I suck at cliques. I know why people like them, how they develop, and the benefits of being a part of one. I wish I could, but I can’t do it.
As a kid, I was shy. I would have a few very close friends but I often felt lonely because of my tiny selection of friends. So, I became adept at amusing myself when they were unavailable.
In middle school, I actively left a clique when I was instructed to shun someone who had done no wrong to me. Even then I considered such a demand inconceivable.
Then, as a teen, I branched out. I became a part of a clique. That was comfy in the new high school setting but, soon, I began reaching beyond the clique’s boundaries. I had a pal or two from various social circles. The diversity was lovely but I felt like a man without a country. I had no tribe to which I belonged.
Still, being free from the melodrama, the pledges of fielty, and the petty skirmishes of cliques was nice. I also felt morally at ease because I was not participating in (intentional or unintentional) exclusion by way of participating in clique culture.

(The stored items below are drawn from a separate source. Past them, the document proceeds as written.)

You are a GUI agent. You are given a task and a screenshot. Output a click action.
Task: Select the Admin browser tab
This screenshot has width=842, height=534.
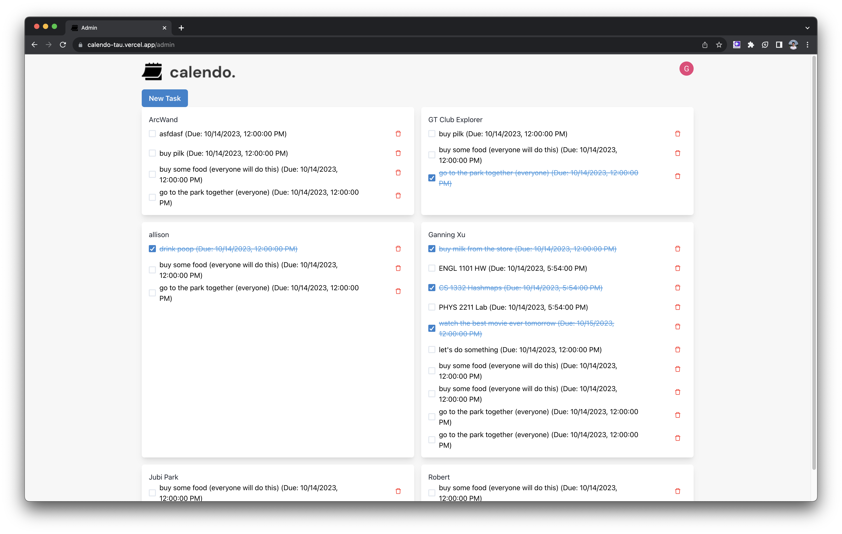tap(115, 28)
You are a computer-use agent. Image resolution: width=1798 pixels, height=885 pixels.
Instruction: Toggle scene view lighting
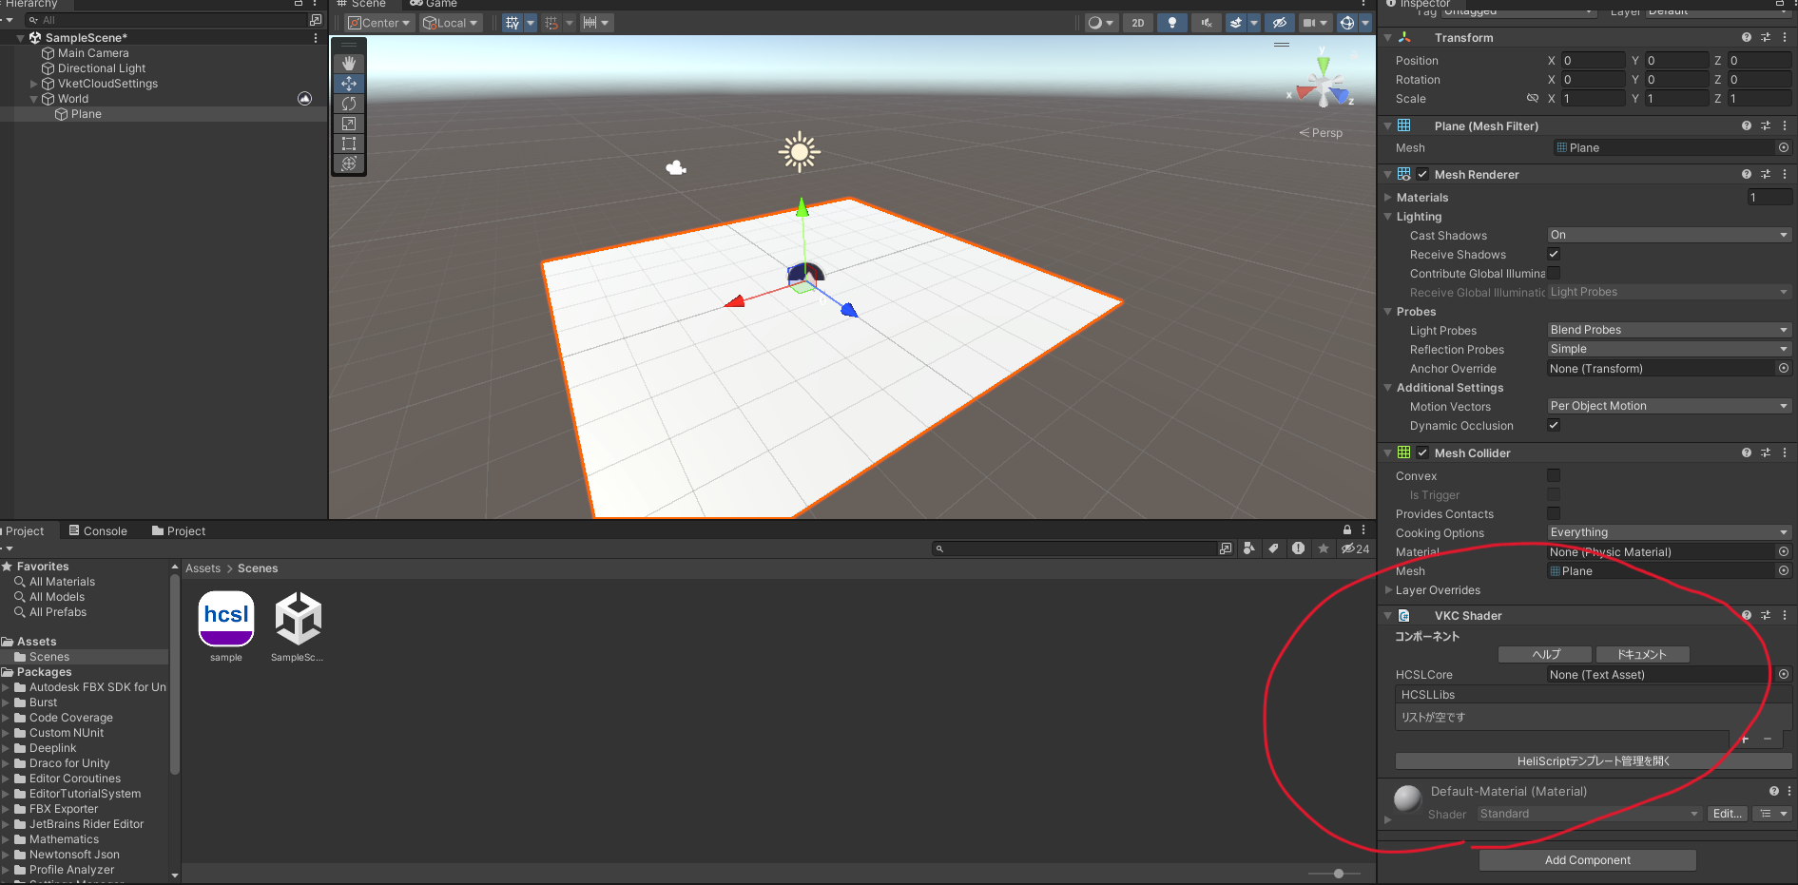tap(1171, 22)
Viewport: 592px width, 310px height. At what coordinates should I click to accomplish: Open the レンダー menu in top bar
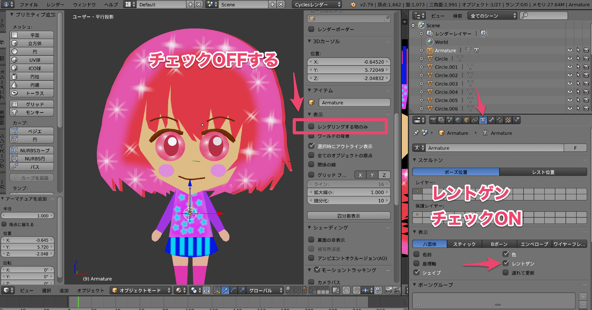[x=56, y=5]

As a college student, I was so focused on my studies that I didn’t put much effort into making friends. As in grade school, I had a few close friends, but certainly no herd. However, I was so busy that I didn’t put much thought into it.
As a mom of a baby and two preschoolers, I developed a variety of beautiful friendships with moms whose paths never intertwined. The friendships were selected and nurtured without societal pressures. The relationships developed naturally and grew organically. What wonderful mom friends these ladies are! True treasures.
Now, as a mom of an elementary schooler, I am entering familiar territory: the maternal version of high school. The parents are all friendly but you can see the cliques as they form on the sidewalk at pick-up. Circles of similarly attired women chatting, leaving untethered stragglers between the gabbing bundles.
Often, I inadvertently find myself amidst a herd. I enjoy the company, appreciate the individuals, and relish the community, but I feel the tug of my conscience (and by “tug” I mean choke-hold yank.) By standing within the herd I am silently signaling to others that they exist outside of the circle. That they do not belong. My conscience is such a party-pooper.
I note the free-floating mom at the periphery. I step away from the clique and engage the free agent. I want her to feel included, welcome, safe, and appreciated. If I could bring every shy, intimidated, and/or unfamiliar mom into the safe fold of a clique I would. Unfortunately, that’s not how cliques work.
I’ve found out the hard way that bringing in too many “strays” is unwelcome behavior. It’s not quite as bad as not agreeing to shun someone who has wronged a clique member (you, yourself, were not offended but one of your comrades was), but it’s still up there. I am guilty of both misdeeds and always will be. It’s who I am. Those are my morals. Take me or leave me. And so I don’t do cliques, as lonely and irksome, yet conscience-pleasing as it may be. I can only exist as a honorary member… as someone with one foot inside the clique boundaries and one foot on the outside.
“Good for you!” “Do you!” “Way to be inclusive!” Some of you may be thinking. Yes, thank you. That’s lovely. “Make things simpler for yourself!” “Just abide by the rules!” “Be a part of the clique!” Some of you may be thinking. And you’re right. But I really don’t have a choice in the matter. This is simply the way I’m wired.
As much as I own who I am, my personal moral constructs, and my perspective, part of me wishes I could be the person who easily and comfortably acquiesces into a clique. The protection, the comraderie, the cohesiveness all seem so comfortable and safe. To walk into a room and immediately know: “I belong there,” seems so much simpler than reading a crowd. I see why people enjoy cliques, I see the benefits of cliques, I see why some thrive in and seek out cliques. I get it! It’s just not me, whether I like it or not.
Look for me floating about periphery bobbing from mom-huddle to outlier and back again like a pinball. A mom without a clique.